Roman is not the only inmate involved in storytelling. Can you tell me a little about the role of song and dance sequences in the film?
What is a prison today? It’s one thousand people who spend their days creating nothing. (But when Roman begins to speak) it’s like Greek theater; you have singers and dancers who come to make a voyage into this story. I brought people from martial arts backgrounds, dancers and singers and put this culture into the film. It was important that the prison was not simply a place to start the story and then to have flashbacks; I wanted the story turning inside prisoners and transforming them.
Some of your filmmaking has been partly financed to increase skills and provide opportunities in Ivory Coast. How has the industry changed since you began?
When you make an international film in Ivory Coast, a lot of young people learn something about cinema with us. To have a professional crew come from Ivory Coast, Mali, Burkina Faso, Senegal, Canada and France to work with a lot of young actors is a very good start for them. After the experience they are more professional.

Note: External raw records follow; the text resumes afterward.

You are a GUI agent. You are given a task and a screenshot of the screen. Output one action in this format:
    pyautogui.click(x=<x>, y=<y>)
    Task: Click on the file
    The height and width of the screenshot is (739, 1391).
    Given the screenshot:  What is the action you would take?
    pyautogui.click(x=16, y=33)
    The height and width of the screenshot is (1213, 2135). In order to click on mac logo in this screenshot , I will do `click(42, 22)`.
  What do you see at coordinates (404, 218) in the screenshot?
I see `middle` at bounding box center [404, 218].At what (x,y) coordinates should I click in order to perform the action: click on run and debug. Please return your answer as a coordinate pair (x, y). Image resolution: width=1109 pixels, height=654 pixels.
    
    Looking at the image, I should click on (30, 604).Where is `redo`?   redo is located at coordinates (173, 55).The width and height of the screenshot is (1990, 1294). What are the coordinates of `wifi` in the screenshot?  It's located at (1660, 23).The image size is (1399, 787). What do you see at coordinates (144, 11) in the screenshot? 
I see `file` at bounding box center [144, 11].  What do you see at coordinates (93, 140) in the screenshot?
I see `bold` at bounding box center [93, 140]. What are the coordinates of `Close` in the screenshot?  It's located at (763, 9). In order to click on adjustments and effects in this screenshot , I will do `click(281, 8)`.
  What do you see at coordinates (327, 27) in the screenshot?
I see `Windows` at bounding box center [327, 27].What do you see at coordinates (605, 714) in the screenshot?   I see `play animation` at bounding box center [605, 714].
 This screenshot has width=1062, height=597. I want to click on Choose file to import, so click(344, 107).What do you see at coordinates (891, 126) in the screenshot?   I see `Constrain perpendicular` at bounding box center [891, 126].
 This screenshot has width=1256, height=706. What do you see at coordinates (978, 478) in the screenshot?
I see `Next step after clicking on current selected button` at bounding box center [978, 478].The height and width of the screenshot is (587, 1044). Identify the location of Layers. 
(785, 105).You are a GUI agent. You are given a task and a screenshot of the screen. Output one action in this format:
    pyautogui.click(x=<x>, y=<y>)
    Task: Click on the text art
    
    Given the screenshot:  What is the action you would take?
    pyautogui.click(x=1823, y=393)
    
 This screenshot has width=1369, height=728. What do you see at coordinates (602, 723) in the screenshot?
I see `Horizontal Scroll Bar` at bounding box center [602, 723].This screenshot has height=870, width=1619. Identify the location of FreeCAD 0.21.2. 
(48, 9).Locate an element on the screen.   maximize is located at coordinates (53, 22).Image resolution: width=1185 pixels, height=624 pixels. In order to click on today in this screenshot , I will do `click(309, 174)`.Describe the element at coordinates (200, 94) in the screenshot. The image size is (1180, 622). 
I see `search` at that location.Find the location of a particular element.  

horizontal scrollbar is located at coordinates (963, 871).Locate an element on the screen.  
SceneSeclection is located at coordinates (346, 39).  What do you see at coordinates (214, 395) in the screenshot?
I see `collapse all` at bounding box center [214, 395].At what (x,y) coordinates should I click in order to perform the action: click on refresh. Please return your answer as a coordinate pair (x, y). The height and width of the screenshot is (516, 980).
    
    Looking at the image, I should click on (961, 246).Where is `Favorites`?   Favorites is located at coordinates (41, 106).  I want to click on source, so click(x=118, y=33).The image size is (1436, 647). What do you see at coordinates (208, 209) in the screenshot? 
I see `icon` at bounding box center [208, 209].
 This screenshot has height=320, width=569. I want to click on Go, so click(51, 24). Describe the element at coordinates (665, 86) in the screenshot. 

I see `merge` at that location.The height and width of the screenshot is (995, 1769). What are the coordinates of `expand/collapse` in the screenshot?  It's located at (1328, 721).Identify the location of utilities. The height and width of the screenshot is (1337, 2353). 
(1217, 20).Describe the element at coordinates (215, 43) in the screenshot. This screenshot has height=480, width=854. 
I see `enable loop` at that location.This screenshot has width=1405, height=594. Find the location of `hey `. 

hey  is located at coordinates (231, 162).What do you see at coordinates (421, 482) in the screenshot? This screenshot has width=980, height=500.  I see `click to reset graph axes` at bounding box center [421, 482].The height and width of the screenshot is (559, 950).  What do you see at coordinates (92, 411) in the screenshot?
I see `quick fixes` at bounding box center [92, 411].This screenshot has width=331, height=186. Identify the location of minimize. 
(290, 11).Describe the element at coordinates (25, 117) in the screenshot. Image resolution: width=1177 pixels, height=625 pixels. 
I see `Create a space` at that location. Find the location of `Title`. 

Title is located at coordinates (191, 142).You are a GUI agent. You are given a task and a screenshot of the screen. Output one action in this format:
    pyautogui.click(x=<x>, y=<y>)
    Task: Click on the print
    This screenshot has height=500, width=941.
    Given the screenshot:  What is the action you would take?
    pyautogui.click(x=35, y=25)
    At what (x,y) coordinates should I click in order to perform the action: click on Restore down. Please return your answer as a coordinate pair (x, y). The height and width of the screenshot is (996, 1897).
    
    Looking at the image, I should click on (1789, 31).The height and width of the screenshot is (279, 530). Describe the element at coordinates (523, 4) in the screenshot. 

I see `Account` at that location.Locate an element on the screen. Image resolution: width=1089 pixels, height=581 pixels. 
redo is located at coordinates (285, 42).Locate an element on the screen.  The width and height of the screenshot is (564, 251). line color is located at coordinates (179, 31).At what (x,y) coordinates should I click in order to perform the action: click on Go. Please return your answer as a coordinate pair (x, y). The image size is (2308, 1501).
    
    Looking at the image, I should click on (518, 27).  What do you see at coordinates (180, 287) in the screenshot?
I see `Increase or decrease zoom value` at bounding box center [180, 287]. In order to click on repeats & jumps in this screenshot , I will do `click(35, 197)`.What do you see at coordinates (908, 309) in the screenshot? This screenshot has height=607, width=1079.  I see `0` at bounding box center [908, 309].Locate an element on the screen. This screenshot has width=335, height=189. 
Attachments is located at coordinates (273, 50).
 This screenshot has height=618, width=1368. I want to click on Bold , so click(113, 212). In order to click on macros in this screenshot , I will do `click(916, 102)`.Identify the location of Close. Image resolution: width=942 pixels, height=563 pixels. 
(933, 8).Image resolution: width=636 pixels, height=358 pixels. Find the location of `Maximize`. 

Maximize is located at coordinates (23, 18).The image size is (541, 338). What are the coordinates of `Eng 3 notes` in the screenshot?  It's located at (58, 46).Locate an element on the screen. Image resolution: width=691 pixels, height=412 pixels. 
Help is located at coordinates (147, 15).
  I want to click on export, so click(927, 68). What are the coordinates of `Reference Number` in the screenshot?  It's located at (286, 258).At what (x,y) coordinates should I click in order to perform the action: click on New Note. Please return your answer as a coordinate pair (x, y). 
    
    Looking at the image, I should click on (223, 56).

“Run” (Lacôte’s 2014 debut feature) was the first feature film made in Ivory Coast for 10 years, because of civil war. Today, Ivory Coast is on the map of international cinema. It’s important for me – even if it’s one film. We don’t want to be outside this map. We have our vision, our stories and our way of filming, and we want to bring it and to participate. It’s a political position to be in Venice and Toronto, because Africa today is left out of a lot of things. And we don’t want to be left out of cinema.